Toxicity, biochemical and molecular docking studies of Acacia nilotica L., essential oils against insect pests

Perumal Vivekanandhan; Sulaiman Ali Alharbi; Mohammad Javed Ansari

doi:10.1016/j.toxicon.2024.107737

Toxicity, biochemical and molecular docking studies of Acacia nilotica L., essential oils against insect pests

Toxicon. 2024 Apr 26:243:107737. doi: 10.1016/j.toxicon.2024.107737. Online ahead of print.

Authors

Perumal Vivekanandhan¹, Sulaiman Ali Alharbi², Mohammad Javed Ansari³

Affiliations

¹ Department of General Pathology, Saveetha Dental College and Hospitals, Saveetha Institute of Medical and Technical Sciences (SIMATS), Saveetha University, Chennai, Tamil Nadu, 600077, India.

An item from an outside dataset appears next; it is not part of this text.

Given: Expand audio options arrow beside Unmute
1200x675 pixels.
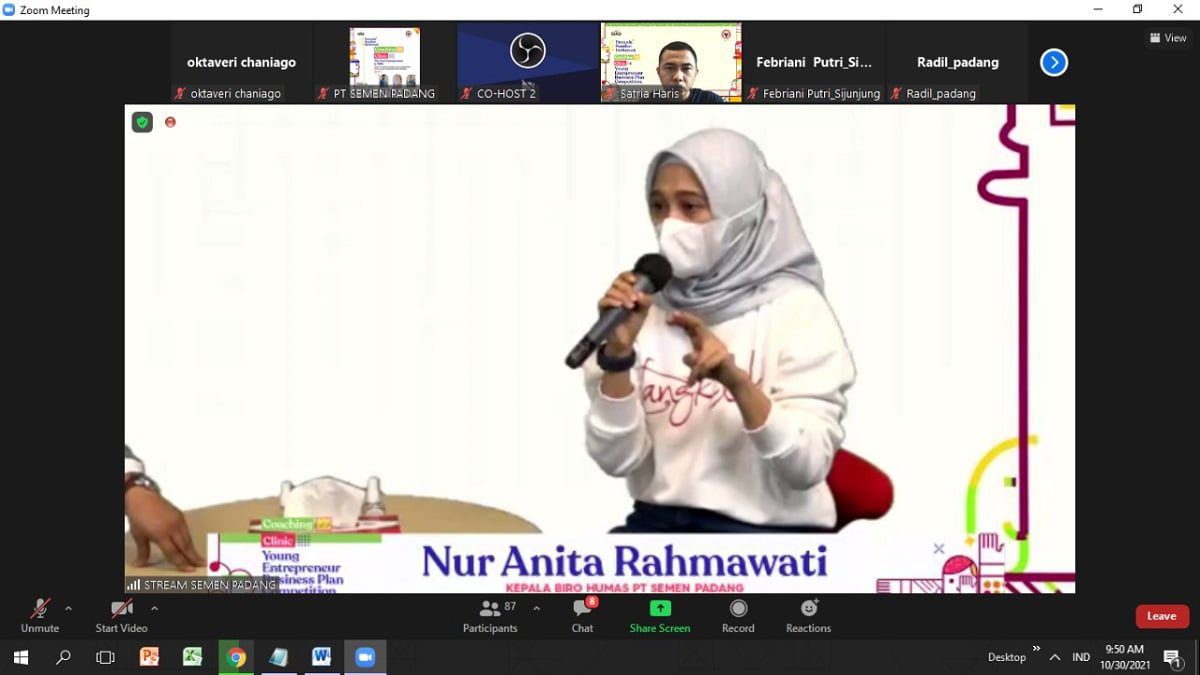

Electronic address: vivekanandhanp.sdc@saveetha.com.
² Department of Botany & Microbiology College of Science King Saud University, P.O Box 2455, Riyadh, 11451, Saudi Arabia.
³ Department of Botany, Hindu College Moradabad (Mahatma Jyotiba Phule Rohilkhand University Bareilly), India.

PMID: 38677379
DOI: 10.1016/j.toxicon.2024.107737

Abstract

Botanical essential oils are natural insecticides derived from plants, offering eco-friendly alternatives to synthetic chemicals for pest control. In this study, the essential oils were extracted from Acacia nilotica seed cotyledons, and their toxicity was tested against insect pests. Furthermore, the chemical components of the essential oils were identified through gas chromatography-mass spectrometry (GC-MS) analysis. The essential oil extracted from A. nilotica seeds exhibited the highest mortality rates of 60% and 98% in Culex quinquefasciatus, and 60% and 96.66% mortality in Plutella xylostella at 24 and 48 h after treatment, respectively. The essential oils resulted in a lower LC₅₀ of 159.263 ppm/mL, and LC₉₀ of 320.930 ppm/mL within 24 h. In 48 h, the LC₅₀ was 52.070 ppm/mL and the LC₉₀ was 195.123 ppm/mL for C. quinquefasciatus. In the essential oil treatment of P. xylostella, the lower LC₅₀ was 165.900 ppm/mL, and the LC₉₀ was 343.840 ppm/mL 24 h after the treatment. At 48 h post-treatment, the LC₅₀ decreased to 62.965 ppm/mL, and the LC₉₀ decreased to 236.795 ppm/mL in P. xylostella. The study investigated the impact of essential oils on insect enzymes 24 h after treatment. The study revealed significant changes in the levels of insect enzymes, including a decrease in acetylcholinesterase enzymes and an increase in glutathione S-transferase compared to the control group. Essential oils had minimal effects, resulting in mortality rates of 30.66% and 46% at 24 and 48 h after treatment on Artemia salina. After 48 h, minimal toxic effects of essential oils were observed on E. eugeniae, with a mortality rate of 11.33%. The GC-MS analysis of A. nilotica seed-derived essential oils revealed ten major chemical constituents, including 6-hydroxymellein, phthalic acid, trichloroacetic acid, hexadecane, acetamide, heptacosane, eicosane, pentadecane, 1,3,4-eugenol, and chrodrimanin B. Among these constituents, Heptacosane is the major chemical component, and this molecule has a high potential for involvement in insecticidal activity.

Keywords: Culex quinquefasciatus; Essential oil; Larvicidal activity; Non-targeted organisms; Plutella xylostella.